Question

Summary

Our company runs two week sprints for our software development team. We have many projects our team shares with some being individual projects. We've noticed that when we end our sprint an hour or so before our sprint review meeting that we sometimes have problems demoing our software in the sprint review meeting.

Question

What is a good time to stop development before the sprint review meeting? An hour, two hours, a day, etc... What does Agile SCRUM recommend?

Was it helpful?

Solution

Scrum says nothing about this. You should hold the review as soon as practical after the sprint ends. That means after all the work is done, all tests have passed, and the team has had a chance to prepare for the demo.

This is all the scrum guide has to say about the timing of the review:

A Sprint Review is held at the end of the Sprint to inspect the Increment and adapt the Product Backlog if needed.

Notice that it says nothing about the timing. As with all things related to Agile, your team should decide what works best for your team.

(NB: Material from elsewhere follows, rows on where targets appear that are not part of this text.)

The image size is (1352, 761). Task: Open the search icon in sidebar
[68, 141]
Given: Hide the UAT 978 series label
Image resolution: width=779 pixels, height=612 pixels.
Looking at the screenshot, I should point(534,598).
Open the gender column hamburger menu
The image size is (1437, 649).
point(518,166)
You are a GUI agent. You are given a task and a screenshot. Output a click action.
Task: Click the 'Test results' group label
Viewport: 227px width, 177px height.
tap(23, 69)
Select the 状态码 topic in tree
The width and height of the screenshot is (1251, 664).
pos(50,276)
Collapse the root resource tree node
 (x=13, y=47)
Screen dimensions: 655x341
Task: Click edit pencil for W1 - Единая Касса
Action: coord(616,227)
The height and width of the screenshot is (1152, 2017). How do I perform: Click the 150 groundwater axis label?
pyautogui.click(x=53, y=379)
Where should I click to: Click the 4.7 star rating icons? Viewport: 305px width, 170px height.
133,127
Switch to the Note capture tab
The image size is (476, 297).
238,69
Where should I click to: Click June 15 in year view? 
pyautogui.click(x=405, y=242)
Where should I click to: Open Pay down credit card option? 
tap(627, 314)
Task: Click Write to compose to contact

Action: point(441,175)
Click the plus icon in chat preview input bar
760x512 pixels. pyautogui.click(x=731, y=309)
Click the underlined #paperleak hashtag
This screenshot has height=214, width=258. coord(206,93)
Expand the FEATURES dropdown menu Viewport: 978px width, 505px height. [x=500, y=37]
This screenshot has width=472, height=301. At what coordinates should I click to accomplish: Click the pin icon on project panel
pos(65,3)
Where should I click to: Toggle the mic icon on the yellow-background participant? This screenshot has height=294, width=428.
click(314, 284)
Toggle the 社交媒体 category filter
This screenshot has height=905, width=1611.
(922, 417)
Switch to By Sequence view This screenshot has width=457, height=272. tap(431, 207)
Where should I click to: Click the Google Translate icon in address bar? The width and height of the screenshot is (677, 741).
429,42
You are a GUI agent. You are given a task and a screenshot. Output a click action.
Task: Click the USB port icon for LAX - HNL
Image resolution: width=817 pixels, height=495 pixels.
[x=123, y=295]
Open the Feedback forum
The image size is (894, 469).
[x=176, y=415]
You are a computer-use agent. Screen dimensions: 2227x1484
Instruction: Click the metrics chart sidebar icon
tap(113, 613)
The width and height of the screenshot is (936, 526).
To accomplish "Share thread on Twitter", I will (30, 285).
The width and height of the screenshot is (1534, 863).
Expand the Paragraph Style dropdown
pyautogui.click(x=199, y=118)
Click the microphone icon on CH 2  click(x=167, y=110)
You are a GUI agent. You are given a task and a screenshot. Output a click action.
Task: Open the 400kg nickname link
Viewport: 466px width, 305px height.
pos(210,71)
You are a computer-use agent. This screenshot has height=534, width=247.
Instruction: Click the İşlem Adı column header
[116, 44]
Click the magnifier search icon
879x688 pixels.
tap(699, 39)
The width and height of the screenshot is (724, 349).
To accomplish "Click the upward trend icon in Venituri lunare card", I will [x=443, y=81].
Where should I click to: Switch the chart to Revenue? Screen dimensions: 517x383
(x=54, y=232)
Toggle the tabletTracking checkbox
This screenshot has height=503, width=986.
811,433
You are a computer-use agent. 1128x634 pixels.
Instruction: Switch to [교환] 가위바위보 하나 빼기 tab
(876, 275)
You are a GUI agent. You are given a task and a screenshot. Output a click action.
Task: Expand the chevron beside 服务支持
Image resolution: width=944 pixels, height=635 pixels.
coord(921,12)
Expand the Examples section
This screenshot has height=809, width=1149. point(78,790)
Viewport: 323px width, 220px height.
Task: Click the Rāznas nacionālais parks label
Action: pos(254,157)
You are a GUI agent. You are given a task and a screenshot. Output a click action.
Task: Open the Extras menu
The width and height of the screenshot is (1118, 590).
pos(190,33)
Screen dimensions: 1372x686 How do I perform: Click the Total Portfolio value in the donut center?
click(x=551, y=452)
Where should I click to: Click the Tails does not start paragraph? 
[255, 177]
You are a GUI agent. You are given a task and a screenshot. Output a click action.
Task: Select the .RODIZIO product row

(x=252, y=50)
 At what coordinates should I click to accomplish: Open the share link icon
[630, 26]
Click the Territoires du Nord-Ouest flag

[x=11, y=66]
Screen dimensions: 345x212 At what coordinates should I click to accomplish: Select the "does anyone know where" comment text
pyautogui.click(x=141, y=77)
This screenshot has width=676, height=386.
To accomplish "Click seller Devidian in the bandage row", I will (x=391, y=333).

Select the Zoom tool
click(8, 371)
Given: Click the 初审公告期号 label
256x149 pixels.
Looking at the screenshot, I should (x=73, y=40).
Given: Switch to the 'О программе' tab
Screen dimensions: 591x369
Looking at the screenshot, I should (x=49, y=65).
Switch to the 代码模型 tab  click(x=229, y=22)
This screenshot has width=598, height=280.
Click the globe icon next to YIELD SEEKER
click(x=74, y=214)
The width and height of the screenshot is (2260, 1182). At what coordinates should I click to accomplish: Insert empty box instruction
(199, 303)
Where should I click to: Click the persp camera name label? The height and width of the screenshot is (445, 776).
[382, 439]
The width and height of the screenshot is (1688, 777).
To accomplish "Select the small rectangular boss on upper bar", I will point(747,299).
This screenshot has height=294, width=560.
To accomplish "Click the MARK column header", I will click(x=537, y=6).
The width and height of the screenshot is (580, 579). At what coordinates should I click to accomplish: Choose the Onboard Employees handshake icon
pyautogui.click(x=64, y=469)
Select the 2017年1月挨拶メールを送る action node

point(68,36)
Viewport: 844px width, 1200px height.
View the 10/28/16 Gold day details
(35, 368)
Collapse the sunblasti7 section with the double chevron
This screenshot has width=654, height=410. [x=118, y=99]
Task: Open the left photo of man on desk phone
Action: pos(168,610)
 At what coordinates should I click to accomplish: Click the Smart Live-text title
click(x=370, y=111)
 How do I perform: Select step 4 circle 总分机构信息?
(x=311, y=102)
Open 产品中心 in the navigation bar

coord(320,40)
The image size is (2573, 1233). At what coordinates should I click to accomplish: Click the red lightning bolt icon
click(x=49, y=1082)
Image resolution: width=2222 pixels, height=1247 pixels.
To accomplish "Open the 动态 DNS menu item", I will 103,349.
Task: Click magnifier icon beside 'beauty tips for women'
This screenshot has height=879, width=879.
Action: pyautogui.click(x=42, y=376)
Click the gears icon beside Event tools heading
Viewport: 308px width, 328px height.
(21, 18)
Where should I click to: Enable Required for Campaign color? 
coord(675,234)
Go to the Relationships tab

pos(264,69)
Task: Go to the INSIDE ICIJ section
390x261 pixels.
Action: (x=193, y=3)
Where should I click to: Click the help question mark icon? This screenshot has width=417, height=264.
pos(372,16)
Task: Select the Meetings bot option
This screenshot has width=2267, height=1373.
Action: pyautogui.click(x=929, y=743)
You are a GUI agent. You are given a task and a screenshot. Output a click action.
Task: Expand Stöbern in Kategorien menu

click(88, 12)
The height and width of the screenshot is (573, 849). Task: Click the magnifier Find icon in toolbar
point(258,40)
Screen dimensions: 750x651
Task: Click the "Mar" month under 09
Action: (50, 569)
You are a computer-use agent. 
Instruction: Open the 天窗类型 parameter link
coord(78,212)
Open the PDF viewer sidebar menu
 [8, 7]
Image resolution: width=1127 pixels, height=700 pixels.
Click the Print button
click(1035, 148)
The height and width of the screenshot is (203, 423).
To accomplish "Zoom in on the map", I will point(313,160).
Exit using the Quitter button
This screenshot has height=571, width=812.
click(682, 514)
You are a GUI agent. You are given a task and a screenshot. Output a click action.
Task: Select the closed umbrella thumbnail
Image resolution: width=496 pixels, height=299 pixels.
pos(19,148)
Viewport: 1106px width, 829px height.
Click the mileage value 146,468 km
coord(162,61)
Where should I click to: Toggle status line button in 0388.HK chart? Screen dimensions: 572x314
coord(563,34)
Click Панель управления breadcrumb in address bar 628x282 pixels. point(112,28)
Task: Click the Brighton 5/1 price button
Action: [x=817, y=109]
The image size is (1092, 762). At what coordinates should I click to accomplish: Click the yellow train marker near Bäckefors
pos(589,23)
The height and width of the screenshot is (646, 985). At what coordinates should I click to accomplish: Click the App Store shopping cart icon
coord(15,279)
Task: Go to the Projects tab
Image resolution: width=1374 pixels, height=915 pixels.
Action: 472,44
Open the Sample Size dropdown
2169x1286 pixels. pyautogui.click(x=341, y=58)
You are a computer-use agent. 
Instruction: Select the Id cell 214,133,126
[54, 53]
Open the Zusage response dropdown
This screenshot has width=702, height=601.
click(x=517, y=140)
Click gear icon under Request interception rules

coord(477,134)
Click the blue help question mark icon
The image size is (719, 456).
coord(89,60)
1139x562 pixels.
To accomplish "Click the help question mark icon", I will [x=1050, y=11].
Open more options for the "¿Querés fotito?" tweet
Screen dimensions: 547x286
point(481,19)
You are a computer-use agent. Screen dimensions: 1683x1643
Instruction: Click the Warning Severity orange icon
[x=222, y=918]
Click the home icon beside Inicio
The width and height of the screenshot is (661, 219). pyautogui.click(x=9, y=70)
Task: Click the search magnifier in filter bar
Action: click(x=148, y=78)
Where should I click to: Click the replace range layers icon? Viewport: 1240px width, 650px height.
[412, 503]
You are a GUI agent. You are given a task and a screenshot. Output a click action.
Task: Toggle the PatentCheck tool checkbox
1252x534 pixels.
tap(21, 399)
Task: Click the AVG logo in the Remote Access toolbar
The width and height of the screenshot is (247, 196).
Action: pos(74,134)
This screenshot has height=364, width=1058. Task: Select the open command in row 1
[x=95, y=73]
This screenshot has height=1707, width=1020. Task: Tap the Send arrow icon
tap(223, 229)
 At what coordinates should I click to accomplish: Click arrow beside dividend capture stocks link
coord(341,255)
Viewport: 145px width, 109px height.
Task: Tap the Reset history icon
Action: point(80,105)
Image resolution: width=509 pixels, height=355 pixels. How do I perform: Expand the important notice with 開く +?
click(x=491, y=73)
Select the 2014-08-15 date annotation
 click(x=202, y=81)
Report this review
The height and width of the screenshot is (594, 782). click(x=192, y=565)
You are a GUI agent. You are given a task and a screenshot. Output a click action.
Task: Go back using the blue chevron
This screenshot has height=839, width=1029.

Most of the teams I've worked on found it convenient to finish the sprint at the end of a day, and then use the next day for reviews, retrospectives, and planning the next sprint.


As an aside, it sounds like the real problem isn't in picking a time, it's in choosing a method to demonstrate what you've done that doesn't have dependencies on other teams. You should probably focus on solving that problem instead of trying to pick a new time.